The show was not a ratings success, and only lasted one season. However, in the next season, Mumbly was included in Hanna-Barbera's second crossover show, Laff-A-Lympics, on the villainous "Really Rottens" team. Mumbly was not a villain in his earlier show, but the character was a substitution for the actually-villainous Muttley from the 1968 series Wacky Races, who could not appear on Laff-A-Lympics as those characters were co-owned by Heatter-Quigley Productions. A predecessor to Muttley and Mumbly is the dog Mugger, who appears in the 1964 movie Hey There, It's Yogi Bear!.

The show was also broadcast in West Germany in 1982, Yugoslavia circa 1985/1986, France in 1978, and Poland circa 1983/1984.

==Episodes==

^{*} Telecast at Noon (EST), Thursday afternoon, November 25, 1976, a Thanksgiving, as part of ABC's Thanksgiving Funshine Festival.
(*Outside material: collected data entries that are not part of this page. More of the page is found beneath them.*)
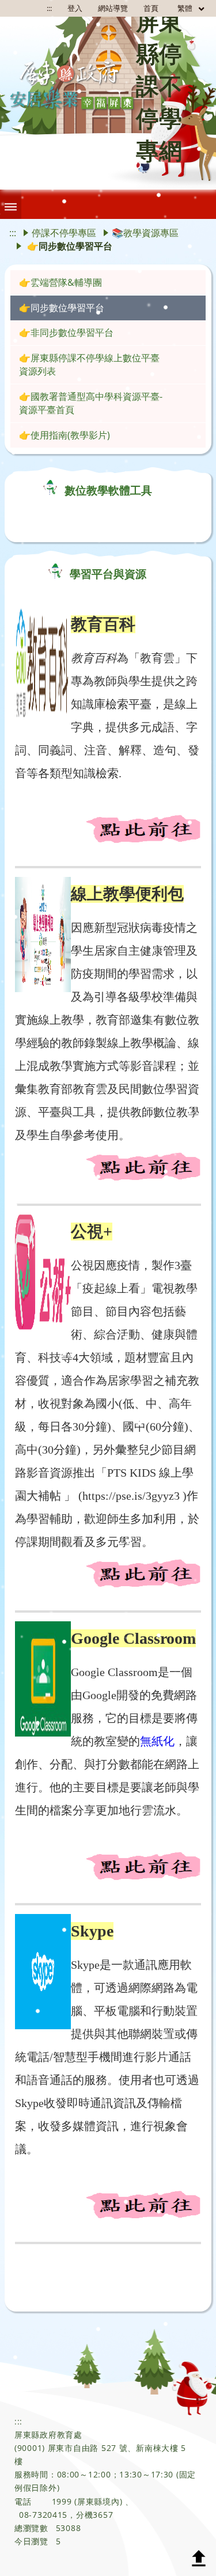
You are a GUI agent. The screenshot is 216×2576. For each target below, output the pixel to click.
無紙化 (157, 1741)
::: (12, 232)
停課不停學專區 (64, 232)
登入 (74, 8)
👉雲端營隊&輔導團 (60, 282)
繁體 (185, 8)
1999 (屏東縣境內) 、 (93, 2501)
| No. | Title | Original release date | Prod. code |
|---|---|---|---|
| 1 | "Fleetfeet Versus Flat Foot" | September 11, 1976 | 85-1 |
| 2 | "The Great Hot Car Heist" | September 18, 1976 | 85-2 |
| 3 | "The Magical Madcap Caper" | September 25, 1976 | 85-3 |
| 4 | "The Big Breakout Bust" | October 2, 1976 | 85-4 |
| 5 | "The Return of Bing Bong" | October 9, 1976 | 85-5 |
| 6 | "The Super-Dooper Super Cop" | October 16, 1976 | 85-6 |
| 7 | "The Big Ox Bust" | October 23, 1976 | 85-7 |
| 8 | "The Great Graffiti Gambit" | October 30, 1976 | 85-8 |
| 9 | "Taking Stock" | November 6, 1976 | 85-9 |
| 10 | "The Littermugg" | November 13, 1976 | 85-10 |
| 11 | "The Perils of the Purple Baron" | November 20, 1976 | 85-11 |
| 12 | "The Fatbeard the Pirate Fracas" | November 25, 1976* | 85-12 |
| 13 | "The Big Snow Foot Snow Job" | November 27, 1976 | 85-13 |
| 14 | "Sherlock's Badder Brudder" | December 4, 1976 | 85-14 |
| 15 | "The UFO's a No-No" | December 11, 1976 | 85-15 |
| 16 | "Hyde and Seek" | December 18, 1976 | 85-16 |

==Other appearances==
- Mumbly appeared in the syndicated TV film Yogi Bear and the Magical Flight of the Spruce Goose (1987).
- Chief Schnooker makes a cameo in the Harvey Birdman, Attorney at Law episode "SPF".
- Mumbly is shown on a list in the Velma episode "Velma Makes a List".